▸ Goal
Repeat the records verbatim, from the first line through the line that contains "(x=59, y=185)".

▸ Data to process

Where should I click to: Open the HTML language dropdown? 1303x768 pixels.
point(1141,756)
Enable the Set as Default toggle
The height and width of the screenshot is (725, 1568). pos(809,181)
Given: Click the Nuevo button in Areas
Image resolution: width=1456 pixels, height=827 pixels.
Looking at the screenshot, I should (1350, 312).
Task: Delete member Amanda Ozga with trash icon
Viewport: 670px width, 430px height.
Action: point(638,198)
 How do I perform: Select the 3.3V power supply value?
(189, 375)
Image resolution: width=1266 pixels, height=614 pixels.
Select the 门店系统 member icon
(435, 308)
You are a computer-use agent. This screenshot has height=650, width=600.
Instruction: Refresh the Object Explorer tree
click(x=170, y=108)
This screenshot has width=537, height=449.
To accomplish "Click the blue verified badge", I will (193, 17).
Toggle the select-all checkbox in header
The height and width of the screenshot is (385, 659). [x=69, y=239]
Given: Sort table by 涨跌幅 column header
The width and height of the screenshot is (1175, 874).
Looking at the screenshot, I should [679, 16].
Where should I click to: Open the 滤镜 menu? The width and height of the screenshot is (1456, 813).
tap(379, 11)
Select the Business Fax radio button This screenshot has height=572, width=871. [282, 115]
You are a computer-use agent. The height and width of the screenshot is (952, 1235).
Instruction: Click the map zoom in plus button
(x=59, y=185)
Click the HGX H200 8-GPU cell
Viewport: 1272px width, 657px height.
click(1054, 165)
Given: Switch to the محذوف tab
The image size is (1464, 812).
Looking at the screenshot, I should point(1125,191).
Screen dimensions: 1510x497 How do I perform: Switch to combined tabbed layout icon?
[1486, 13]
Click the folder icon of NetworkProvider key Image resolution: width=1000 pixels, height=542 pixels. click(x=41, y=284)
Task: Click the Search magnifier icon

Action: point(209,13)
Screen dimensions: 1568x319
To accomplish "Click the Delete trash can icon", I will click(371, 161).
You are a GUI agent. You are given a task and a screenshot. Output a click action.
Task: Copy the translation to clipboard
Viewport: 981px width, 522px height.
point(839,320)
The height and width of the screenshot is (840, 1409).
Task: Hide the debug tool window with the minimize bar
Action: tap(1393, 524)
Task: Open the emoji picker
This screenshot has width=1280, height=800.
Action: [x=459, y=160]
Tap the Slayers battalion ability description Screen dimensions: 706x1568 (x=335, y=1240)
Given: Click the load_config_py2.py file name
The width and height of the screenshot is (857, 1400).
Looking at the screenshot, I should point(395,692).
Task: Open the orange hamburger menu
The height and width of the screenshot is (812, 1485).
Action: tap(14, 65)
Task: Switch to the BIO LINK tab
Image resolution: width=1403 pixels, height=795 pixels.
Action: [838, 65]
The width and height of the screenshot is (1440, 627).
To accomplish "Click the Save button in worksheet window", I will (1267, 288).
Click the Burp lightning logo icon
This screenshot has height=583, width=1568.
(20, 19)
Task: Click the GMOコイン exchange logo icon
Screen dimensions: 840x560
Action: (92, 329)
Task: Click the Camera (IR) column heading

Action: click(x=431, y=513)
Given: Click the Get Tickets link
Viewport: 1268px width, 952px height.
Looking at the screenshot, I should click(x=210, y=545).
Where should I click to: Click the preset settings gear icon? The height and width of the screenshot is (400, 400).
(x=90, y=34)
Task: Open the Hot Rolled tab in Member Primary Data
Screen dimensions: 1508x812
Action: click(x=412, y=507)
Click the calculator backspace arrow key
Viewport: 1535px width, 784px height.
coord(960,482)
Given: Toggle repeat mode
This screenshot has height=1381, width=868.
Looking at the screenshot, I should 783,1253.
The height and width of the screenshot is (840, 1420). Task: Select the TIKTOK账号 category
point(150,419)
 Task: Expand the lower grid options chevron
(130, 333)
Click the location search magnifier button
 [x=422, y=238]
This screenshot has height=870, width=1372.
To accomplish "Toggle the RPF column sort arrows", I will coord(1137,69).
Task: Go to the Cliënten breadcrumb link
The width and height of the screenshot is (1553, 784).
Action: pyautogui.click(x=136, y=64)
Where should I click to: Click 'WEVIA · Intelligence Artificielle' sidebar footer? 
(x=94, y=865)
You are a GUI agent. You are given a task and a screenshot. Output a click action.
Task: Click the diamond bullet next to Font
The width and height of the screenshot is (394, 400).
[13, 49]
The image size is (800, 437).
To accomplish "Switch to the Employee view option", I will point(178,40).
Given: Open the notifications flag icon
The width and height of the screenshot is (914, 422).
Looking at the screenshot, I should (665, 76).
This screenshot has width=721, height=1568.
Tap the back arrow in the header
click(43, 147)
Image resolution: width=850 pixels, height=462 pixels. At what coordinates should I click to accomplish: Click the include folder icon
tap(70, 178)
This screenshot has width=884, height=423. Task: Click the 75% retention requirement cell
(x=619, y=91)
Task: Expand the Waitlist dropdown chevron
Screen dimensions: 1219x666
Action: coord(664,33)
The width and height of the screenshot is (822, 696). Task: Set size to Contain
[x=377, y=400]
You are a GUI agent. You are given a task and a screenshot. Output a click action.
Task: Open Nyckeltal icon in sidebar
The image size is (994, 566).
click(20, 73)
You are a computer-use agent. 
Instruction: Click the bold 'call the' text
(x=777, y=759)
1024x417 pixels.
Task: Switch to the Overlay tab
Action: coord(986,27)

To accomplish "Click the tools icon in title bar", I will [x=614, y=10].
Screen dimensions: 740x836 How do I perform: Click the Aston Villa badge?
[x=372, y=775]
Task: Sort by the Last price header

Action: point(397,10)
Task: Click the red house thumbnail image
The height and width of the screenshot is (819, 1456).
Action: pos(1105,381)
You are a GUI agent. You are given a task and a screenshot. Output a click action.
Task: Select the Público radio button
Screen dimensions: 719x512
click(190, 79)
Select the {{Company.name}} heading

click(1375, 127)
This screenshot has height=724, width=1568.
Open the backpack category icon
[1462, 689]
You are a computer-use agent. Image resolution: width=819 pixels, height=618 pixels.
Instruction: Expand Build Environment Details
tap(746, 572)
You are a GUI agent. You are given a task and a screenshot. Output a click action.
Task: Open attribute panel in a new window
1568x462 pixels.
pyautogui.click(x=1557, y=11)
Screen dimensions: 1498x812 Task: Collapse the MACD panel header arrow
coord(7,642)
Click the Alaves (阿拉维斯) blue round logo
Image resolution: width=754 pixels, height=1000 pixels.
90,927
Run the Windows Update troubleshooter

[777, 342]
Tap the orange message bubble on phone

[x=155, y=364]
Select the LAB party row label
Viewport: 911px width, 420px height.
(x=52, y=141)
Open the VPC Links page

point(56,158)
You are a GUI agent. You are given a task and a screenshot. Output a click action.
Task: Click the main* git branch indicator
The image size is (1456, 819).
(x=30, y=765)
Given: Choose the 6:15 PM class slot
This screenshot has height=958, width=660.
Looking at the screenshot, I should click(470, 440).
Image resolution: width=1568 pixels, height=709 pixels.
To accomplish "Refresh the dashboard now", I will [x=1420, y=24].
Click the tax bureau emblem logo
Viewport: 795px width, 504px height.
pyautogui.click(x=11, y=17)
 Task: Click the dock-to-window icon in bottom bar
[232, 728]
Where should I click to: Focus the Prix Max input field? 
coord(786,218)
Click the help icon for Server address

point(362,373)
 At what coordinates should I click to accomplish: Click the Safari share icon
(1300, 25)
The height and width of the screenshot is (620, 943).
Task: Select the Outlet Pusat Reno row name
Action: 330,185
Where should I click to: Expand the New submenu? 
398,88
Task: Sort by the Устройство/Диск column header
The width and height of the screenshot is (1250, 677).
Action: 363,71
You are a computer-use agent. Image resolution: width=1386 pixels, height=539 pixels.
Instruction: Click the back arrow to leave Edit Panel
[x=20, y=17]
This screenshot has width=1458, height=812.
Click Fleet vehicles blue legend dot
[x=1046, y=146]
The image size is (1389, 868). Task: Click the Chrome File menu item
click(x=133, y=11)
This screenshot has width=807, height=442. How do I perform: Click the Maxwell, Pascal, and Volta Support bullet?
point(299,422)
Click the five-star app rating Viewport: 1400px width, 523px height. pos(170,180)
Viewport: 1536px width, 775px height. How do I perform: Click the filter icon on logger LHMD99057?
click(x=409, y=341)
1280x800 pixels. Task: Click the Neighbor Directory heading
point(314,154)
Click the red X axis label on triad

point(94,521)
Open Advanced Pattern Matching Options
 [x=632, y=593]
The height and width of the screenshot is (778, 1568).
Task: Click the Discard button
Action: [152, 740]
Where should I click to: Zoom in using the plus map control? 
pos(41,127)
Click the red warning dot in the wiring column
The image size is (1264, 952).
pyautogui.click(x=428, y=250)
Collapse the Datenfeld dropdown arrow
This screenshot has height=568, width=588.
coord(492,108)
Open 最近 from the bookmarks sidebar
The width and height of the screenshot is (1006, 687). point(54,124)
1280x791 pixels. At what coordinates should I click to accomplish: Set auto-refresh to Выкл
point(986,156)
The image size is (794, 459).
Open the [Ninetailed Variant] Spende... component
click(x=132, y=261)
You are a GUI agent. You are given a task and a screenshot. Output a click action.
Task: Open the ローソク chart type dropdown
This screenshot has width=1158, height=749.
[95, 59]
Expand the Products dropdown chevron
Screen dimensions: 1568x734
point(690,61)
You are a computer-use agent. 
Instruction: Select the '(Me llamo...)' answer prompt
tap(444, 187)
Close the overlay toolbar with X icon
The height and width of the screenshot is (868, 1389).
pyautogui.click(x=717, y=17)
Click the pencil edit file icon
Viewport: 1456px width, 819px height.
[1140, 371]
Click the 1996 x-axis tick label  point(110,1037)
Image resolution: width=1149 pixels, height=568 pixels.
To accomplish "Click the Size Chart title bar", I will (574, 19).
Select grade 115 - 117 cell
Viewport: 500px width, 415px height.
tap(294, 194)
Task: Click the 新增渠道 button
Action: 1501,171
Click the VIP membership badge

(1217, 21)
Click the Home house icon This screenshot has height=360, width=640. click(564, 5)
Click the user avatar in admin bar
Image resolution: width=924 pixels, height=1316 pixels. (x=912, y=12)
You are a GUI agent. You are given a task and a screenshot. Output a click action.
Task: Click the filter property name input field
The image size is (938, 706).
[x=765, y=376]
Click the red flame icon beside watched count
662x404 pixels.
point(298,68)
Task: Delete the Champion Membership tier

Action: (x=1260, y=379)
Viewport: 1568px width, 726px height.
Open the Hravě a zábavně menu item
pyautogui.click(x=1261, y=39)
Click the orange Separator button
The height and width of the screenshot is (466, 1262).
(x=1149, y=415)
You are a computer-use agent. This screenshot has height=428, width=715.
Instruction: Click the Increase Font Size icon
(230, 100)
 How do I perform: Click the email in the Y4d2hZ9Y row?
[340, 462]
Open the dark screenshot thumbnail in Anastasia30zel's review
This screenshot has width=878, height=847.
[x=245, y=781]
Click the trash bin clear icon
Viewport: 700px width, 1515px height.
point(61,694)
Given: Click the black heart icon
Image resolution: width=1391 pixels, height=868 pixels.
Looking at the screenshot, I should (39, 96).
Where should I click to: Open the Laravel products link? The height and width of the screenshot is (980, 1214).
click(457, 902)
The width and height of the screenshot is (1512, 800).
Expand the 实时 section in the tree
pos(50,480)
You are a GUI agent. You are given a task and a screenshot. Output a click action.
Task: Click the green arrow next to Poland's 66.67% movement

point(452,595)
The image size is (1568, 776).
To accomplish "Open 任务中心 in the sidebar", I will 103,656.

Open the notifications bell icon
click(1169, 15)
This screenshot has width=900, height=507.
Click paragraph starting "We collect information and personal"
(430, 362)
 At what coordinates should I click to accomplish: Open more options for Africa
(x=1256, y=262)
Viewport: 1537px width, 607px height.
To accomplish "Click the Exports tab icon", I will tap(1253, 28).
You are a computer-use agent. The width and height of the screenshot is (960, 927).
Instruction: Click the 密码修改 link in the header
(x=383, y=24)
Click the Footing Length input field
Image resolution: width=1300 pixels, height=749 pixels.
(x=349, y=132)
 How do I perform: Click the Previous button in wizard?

▸ Written solution
Where should I click to: Open the HTML language dropdown? 1303x768 pixels.
point(1141,756)
Enable the Set as Default toggle
The height and width of the screenshot is (725, 1568). pos(809,181)
Given: Click the Nuevo button in Areas
Image resolution: width=1456 pixels, height=827 pixels.
Looking at the screenshot, I should (1350, 312).
Task: Delete member Amanda Ozga with trash icon
Viewport: 670px width, 430px height.
Action: point(638,198)
 How do I perform: Select the 3.3V power supply value?
(189, 375)
Image resolution: width=1266 pixels, height=614 pixels.
Select the 门店系统 member icon
(435, 308)
You are a computer-use agent. This screenshot has height=650, width=600.
Instruction: Refresh the Object Explorer tree
click(x=170, y=108)
This screenshot has width=537, height=449.
To accomplish "Click the blue verified badge", I will (193, 17).
Toggle the select-all checkbox in header
The height and width of the screenshot is (385, 659). [x=69, y=239]
Given: Sort table by 涨跌幅 column header
The width and height of the screenshot is (1175, 874).
Looking at the screenshot, I should [679, 16].
Where should I click to: Open the 滤镜 menu? The width and height of the screenshot is (1456, 813).
tap(379, 11)
Select the Business Fax radio button This screenshot has height=572, width=871. [282, 115]
You are a computer-use agent. The height and width of the screenshot is (952, 1235).
Instruction: Click the map zoom in plus button
(x=59, y=185)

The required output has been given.